Around 1865, the family settled in Geelong, where Spiro worked as a fisherman. Olga now had three brothers and two sisters. Spiro accidentally drowned in Corio Bay in 1867. With no income, Victoria committed her children to the orphanages Our Lady’s at Sacred Heart and St Augustine’s respectively. Olga was four, her sisters Annette, nine, and Adrianna, ten months. For five years, they slept in dormitories upstairs (now Rooms 108, 109 and staff room) in the south wing.

She and other orphans ate meals and may have had some schooling downstairs (now reception and main staffroom). Victoria went to work in New Zealand, only returning in 1873 and marrying American mariner Albert Wagner. By 1875 the reunited family had settled in America.

In 1878, Olga married Los Angeles photographer Valentine Wolfenstein; she was 14, he 32. They divorced acrimoniously three months later and Olga returned to school.
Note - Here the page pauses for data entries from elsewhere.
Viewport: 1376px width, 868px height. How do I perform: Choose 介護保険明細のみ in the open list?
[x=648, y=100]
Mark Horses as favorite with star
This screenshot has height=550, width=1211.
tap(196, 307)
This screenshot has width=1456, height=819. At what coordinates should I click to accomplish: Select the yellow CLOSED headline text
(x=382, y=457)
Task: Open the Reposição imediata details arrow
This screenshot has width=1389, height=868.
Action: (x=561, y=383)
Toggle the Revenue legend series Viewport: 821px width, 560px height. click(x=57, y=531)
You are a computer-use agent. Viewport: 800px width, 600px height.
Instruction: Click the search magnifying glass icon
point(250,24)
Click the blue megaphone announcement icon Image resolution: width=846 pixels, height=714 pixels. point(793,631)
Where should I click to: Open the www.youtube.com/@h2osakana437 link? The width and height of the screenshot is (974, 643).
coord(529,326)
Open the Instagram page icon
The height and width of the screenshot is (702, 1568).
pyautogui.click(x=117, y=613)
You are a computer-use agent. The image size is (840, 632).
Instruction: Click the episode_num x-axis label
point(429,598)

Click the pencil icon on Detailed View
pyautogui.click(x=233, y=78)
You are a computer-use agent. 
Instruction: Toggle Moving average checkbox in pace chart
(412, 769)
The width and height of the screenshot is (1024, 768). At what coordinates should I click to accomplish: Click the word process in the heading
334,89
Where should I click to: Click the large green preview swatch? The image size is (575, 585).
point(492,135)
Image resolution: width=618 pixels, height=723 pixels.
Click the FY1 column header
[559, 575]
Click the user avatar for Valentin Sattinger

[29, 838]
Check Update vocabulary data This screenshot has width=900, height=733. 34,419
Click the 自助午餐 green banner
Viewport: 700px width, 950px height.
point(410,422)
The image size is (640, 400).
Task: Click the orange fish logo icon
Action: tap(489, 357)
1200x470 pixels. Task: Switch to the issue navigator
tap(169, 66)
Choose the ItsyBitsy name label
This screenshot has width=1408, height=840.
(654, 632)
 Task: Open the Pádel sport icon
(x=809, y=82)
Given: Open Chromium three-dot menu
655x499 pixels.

In San Francisco in 1880 Olga, 16, married bookkeeper Herman Brandenstein, 25 (from whose surname she became Brandon.) The couple moved to New York in 1884, where Olga established her acting career on Broadway, mainly in comedy and melodrama.

Attractive and vivacious both on and off-stage, 21-year-old Olga was a social magnet for male admirers and lovers, doing little to discourage either. Inevitably, she and Herman separated in 1886 when Olga left for England, to eventually find her real fame and fortune on the London stage.

Olga regularly acted in various genres: comedy, melodrama, and serious drama. She attained the pinnacle of her career in 1890, with her universally acclaimed performance at London’s Shaftesbury Theatre as the mysterious miracle-worker Vashti Dethic in Judah, opposite Edward Willard in the title role. At this time, Olga was one of the highest paid actresses in England.

Olga continued to perform, but illness from tuberculosis lead to a decline in engagements. Olga’s final performance was in 1901, followed by five years of increasing poverty until her death on May 8 1906, aged 42.